Astrocytic Connexin 43 Hemichannel Dysregulation Drives Prefrontal Circuit Dysfunction and Schizophrenia-Like Behaviors

The discovery that astrocytic connexin 43 (Cx43) hemichannels are overactive in schizophrenia reshapes the traditional neuron‑centric view of the disorder. While decades of research have emphasized glutamate and GABA imbalances, this study demonstrates that glial signaling—specifically the uncontrolled release of gliotransmitters through Cx43 hemichannels—directly perturbs medial prefrontal cortex (mPFC) microcircuitry.
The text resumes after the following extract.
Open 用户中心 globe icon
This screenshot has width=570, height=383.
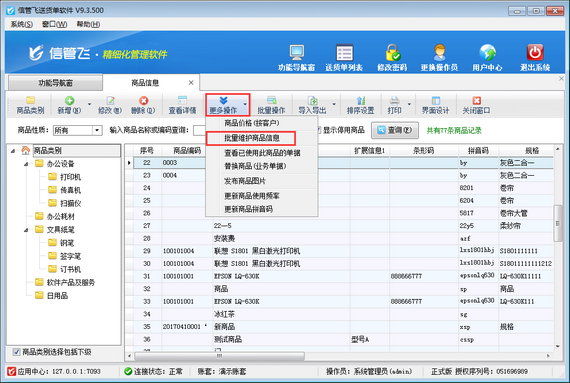(x=487, y=53)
Elevated Cx43 was detected in post‑mortem prefrontal tissue from patients and replicated in the MK801 mouse model, confirming a disease‑relevant, region‑specific glial alteration.

Mechanistically, the heightened hemichannel activity amplifies extracellular glutamate, ATP, and D‑serine, which dysregulate neuronal firing patterns and synaptic plasticity. Electrophysiological recordings revealed increased excitatory drive and disrupted inhibitory balance in mPFC pyramidal neurons, mirroring the cognitive and social deficits observed in behavioral assays. Importantly, selective blockade of Cx43 hemichannels with the peptide inhibitor TAT‑Gap19 normalized these electrophysiological abnormalities and rescued performance in novel object recognition, social interaction, and pre‑pulse inhibition tests, underscoring a causal link between astrocytic hemichannel dysfunction and schizophrenia‑like phenotypes.

Clinically, these findings open a promising avenue for drug development focused on glial targets. Existing antipsychotics largely modulate dopaminergic and glutamatergic pathways, offering limited relief for negative symptoms and cognitive impairment. By attenuating aberrant astrocytic signaling, Cx43 hemichannel inhibitors could complement current therapies and address core circuit deficits. Future research should explore the safety profile of chronic hemichannel modulation, its effects across diverse schizophrenia subtypes, and potential biomarkers for patient stratification, paving the way for a new class of glia‑centric interventions.